E allora i ricordi sul personaggio aumentano: il Cossiga con la K protagonista di una linea dura nelle contestazioni nella città di Bologna. Cossiga Capo del Governo. Cossiga l’uomo delle dimissioni, dal partito, dalle istituzioni e dal sindacato. Cossiga che forse ha dannato l’animo di qualche studente di diritto pubblico, incapace di capire perché risulta essere uno dei pochi Capi di Stato a non concludere il suo mandato alla scadenza naturale (stesse grane le riservò “il giurista dei giuristi” Giovanni Leone, ma questa è un’altra storia). E perché no, per chi è nato come me sotto la sua presidenza, il Cossiga senatore a vita ma “interventista” che con la sua Udr non solo dà al governo D’Alema una stampella parlamentare dopo la fuoriuscita rifondarola a sinistra, ma tenta accademicamente di rifondare una forma di penta-partito formato bonsai. Coi vari Mastella dentro il partito e Scognamiglio e Folloni (chi lo ricorda più!) in Consiglio dei Ministri.

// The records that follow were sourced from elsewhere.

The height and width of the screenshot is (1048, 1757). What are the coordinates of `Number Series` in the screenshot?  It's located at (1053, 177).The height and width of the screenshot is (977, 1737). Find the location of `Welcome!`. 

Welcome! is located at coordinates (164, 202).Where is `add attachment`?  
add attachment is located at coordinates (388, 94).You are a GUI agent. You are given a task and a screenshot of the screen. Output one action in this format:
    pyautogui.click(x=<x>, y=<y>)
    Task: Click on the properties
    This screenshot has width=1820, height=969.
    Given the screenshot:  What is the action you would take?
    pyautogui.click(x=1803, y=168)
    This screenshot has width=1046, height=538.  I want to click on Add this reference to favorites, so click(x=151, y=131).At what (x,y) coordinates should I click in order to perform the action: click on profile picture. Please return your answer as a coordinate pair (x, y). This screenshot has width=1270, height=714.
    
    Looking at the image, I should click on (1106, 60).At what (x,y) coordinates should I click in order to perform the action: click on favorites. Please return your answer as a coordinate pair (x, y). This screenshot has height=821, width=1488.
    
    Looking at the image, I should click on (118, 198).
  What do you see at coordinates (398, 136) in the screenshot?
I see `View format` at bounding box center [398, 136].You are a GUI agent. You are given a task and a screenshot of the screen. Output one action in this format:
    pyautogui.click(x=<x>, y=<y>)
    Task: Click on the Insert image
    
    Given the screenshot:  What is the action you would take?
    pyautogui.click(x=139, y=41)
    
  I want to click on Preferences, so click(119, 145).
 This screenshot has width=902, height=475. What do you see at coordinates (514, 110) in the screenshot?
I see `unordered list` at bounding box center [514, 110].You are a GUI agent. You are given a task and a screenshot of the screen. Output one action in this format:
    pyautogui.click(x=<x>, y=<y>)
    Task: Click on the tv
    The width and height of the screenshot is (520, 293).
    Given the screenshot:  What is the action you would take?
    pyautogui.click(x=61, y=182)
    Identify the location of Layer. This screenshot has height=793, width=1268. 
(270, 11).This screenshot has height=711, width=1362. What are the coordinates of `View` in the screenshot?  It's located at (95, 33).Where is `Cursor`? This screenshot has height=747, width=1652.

Il Cossiga Presidente del Senato eletto a 57 anni al Quirinale e, perché no, il Cossiga che in un epico programma di Milly Carlucci pronunciò l’oramai storica frase: “In un campo da calcio in porta ci metterei D’Alema: è bravo a parare. In difesa? Gianni Letta. Perché risolve in extremis i danni di Berlusconi. A centrocampo vedrei bene Mastella: un po’ di qui e un po’ di là. E in attacco? Bè, signora, se avessi l’età in attacco ci andrei io!”.
E se mi è concesso un tocco personale ad un personaggio politico che senza dubbio non è mai stato e non potrà mai essere un mio esempio positivo, il Cossiga che mi spinse nella mia iniziazione alla politica nel 2003, avevo allora 14 anni, alla a tratti folle scelta di comprare un suo libro chiamato “Per carità di Patria” in cui passava in rassegna tutto lo scibile politico legato alla sua persona. Dagli avvisi a Donat Cattin ai prolissi messaggi a reti unificate in cui ci si scagliava contro quel che ancora restava della “Repubblica dei Partiti” (ah, quando esistevano i partiti!).
Emergeva una certa lucidità. Ma diversa, per esempio, da quella di Andreotti tuttora intatta. Una lucidità politica che risentiva di un certo piano emotivo, di un certo interventismo e a tratti di una certa furia ideologica dal sapore dogmatico.
Sostanzialmente un’intelligenza politica indubbia, ma che forse poteva essere sfruttata meglio al servizio della comunità.